2. Decide between a Colorado S-Corp and C-Corp tax designation
There are similarities between a Colorado S-Corp and a C-Corp regarding personal liability, management, structure, and compliance. The differences, however, come down to the following:
- Ownership rules: With a C-Corp, you can have unlimited shareholders and stock classes. An S-Corp is limited to one stock class and 100 shareholders. Shareholders in an S-Corp must be legal residents or citizens of the United States.
- Taxes: A C-Corp is taxed as a separate entity from shareholders. This means the C-Corp pays taxes on the corporation's income, and individual shareholders may also pay taxes on the dividends they receive. S-Corps are considered "pass-through" entities and do not pay corporate taxes. Instead, the owners pay taxes individually on their shares of the income.
- Documents: A C-Corp is the default corporate structure. In order to become an S-Corp, you need to file IRS Form 2553, Election by a Small Business S-Corporation.
3. Appoint directors and shareholders for your Colorado corporation
Each state has its own personnel requirements for incorporating. In Colorado, your corporation must have at least one director and directors in a Colorado corporation must be at least 18 years old. Colorado does not require state residency for directors.
You do not have to list your directors' names and addresses in your Articles of Incorporation, but you do need to list the name and address of your incorporator or incorporators.
4. Choose a Registered Agent
A Registered Agent is the person or business responsible for receiving tax, legal, and government documents during regular business hours. It's important that every business has one. You can either serve as your own registered agent (if you have a Colorado address) or choose one to do that service for you (if you are not located in Colorado or would like an extra layer of privacy).
5. File your Articles of Incorporation with the state of Colorado
Once you have a business name and registered agent, you can register your business as a Colorado corporation with the state by filing your Articles of Incorporation. This document may be referred to informally as a corporation's "Articles," or in other states, it may be called a "Certificate of Organization," "Certificate of Filing," or "Certificate of Formation."
6. Get an Employer Identification Number (EIN)

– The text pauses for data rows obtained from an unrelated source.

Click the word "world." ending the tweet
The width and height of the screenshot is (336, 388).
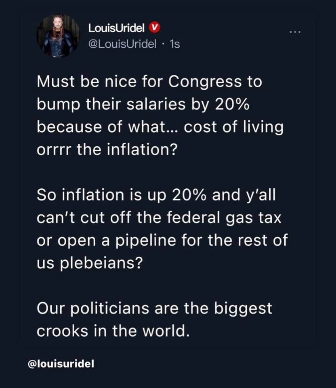[168, 331]
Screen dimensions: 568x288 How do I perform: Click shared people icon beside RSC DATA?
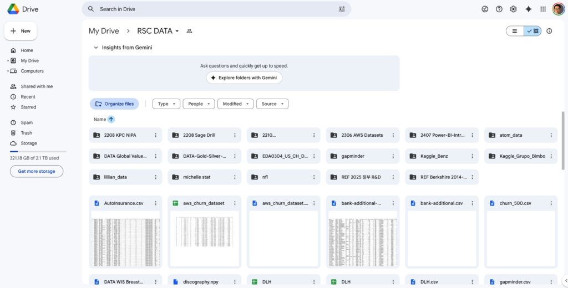tap(189, 31)
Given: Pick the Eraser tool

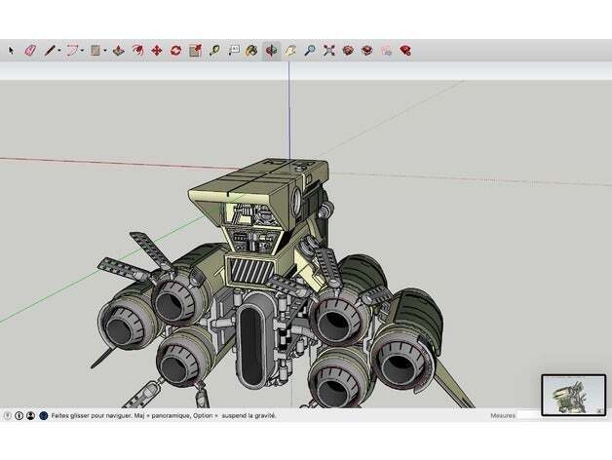Looking at the screenshot, I should pyautogui.click(x=30, y=50).
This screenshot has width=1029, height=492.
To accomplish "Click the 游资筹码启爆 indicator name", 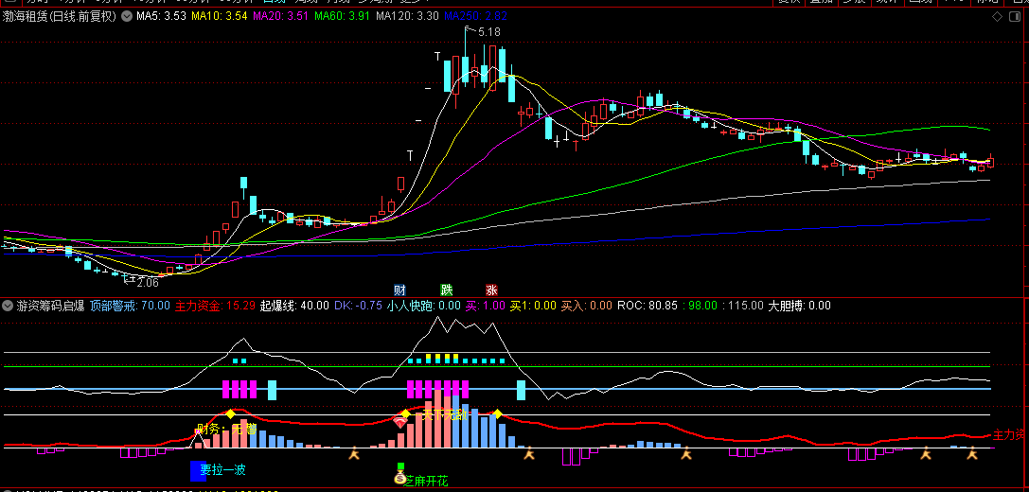I will (x=51, y=306).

Before opening your doors for business, apply to the IRS for an employer identification number, or EIN. All corporations with employees in Colorado must have an EIN. An EIN is similar to your Social Security number, but it's for businesses. You'll also need an EIN to open your corporate bank account.

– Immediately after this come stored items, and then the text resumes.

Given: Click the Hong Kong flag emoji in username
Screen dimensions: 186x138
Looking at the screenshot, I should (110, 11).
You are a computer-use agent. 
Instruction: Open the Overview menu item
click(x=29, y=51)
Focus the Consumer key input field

Congratulations! After you have completed all these steps, you have formed your Colorado corporation.
What to do after incorporating in Colorado
You will need to create additional corporate records for your Colorado corporation. Corporate Minutes document discussions, decisions, and actions taken at meetings held with shareholders or your board. Your corporation should designate at least one director to be responsible for recording the minutes. You must keep your minutes for three years. You must also record any actions taken by directors or shareholders, even if they occur outside of a meeting.

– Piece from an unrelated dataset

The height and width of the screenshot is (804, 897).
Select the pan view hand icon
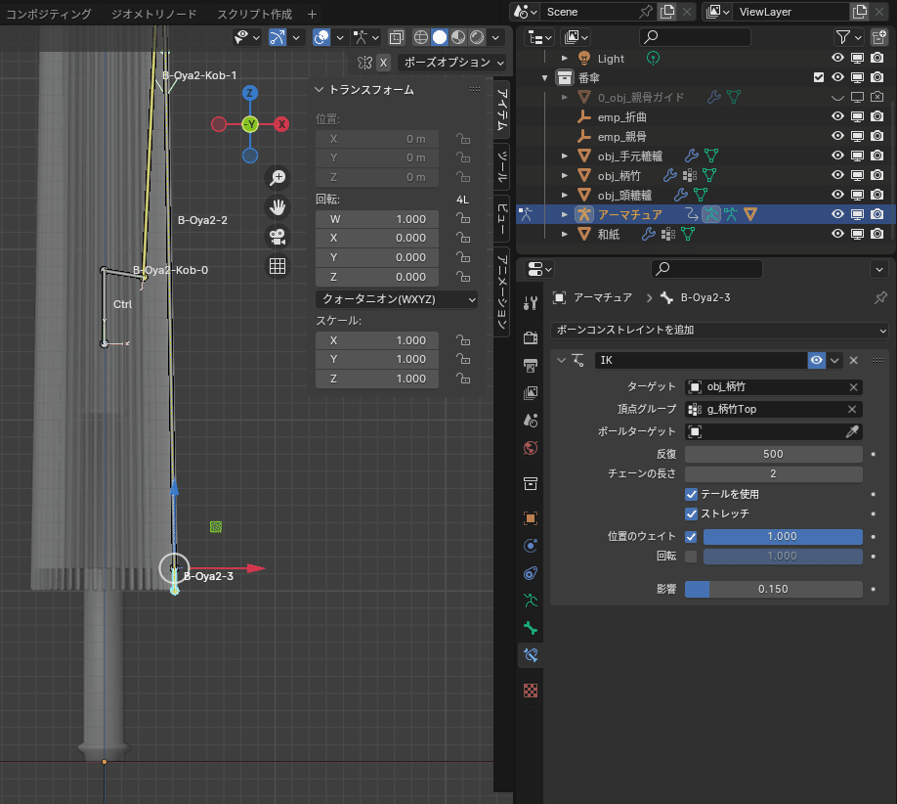pos(278,206)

Colorado does not specifically require that you create Corporate Bylaws for your business, but it's a good idea. This document defines your business's operational structure and procedures. If you do create bylaws, they cannot conflict with your Articles of Incorporation. You do not have to file your bylaws. Just keep them with your other corporate documents.
Still have questions? Learn more about how to start your own business with Rocket Lawyer and get started today!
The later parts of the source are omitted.